Source information below:
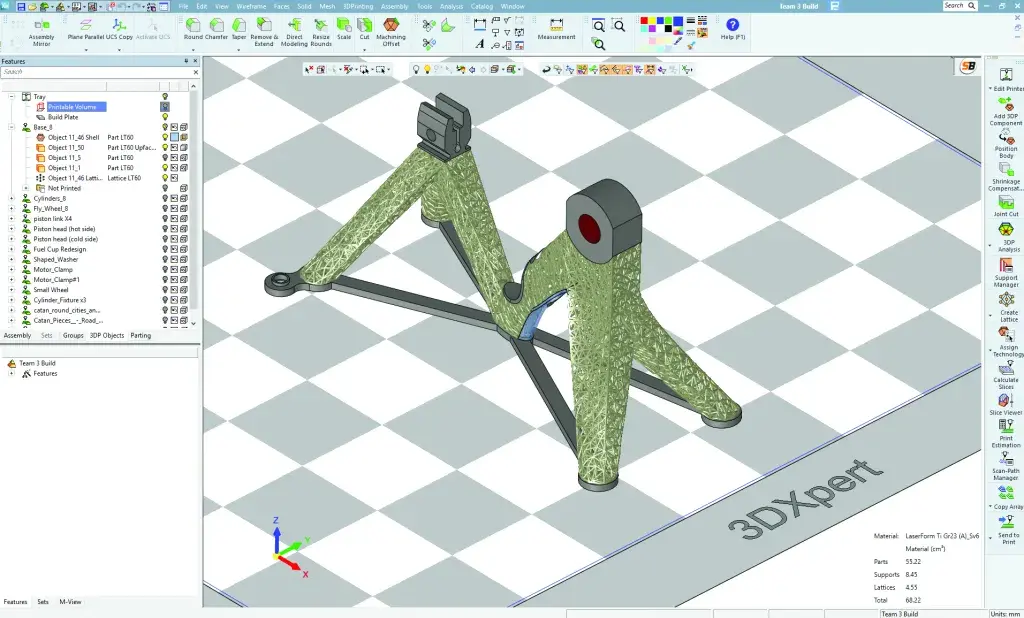Expand the Motor_Clamp tree item
Viewport: 1024px width, 618px height.
point(11,267)
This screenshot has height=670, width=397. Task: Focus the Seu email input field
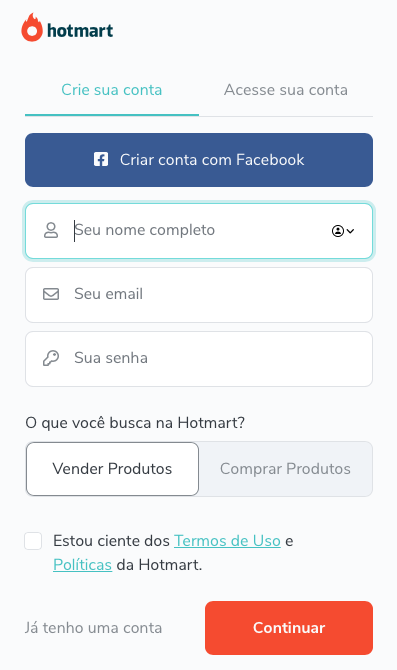199,295
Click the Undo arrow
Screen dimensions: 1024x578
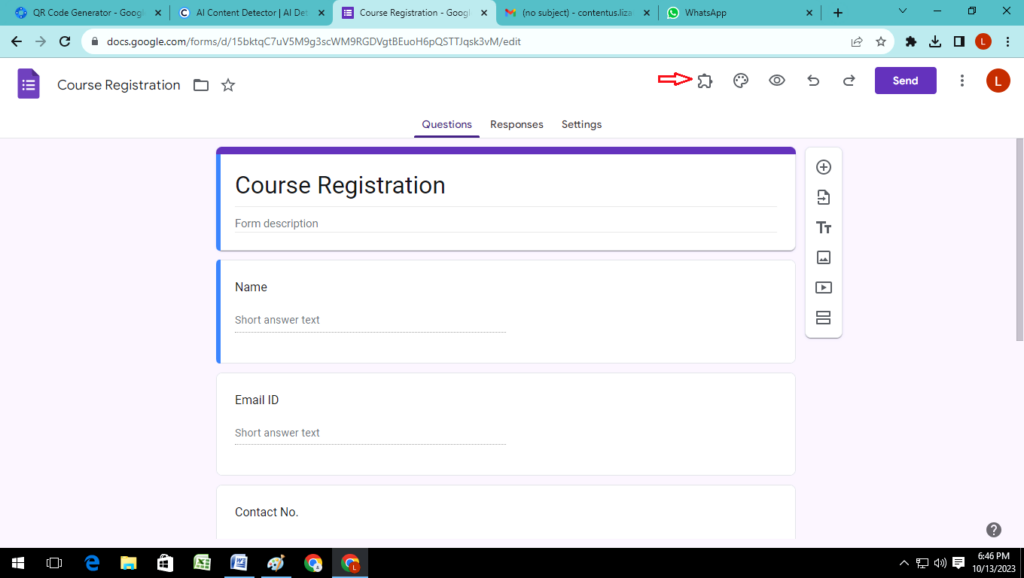tap(813, 81)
End of Source information.
Action item - Your answer should hold only the lines from the line with "This screenshot has" through the closing line of the records, restated exactly and free of pictures.

Answer section -
This screenshot has height=670, width=397. Task: Focus the Seu email input field
199,295
Click the Undo arrow
Screen dimensions: 1024x578
tap(813, 81)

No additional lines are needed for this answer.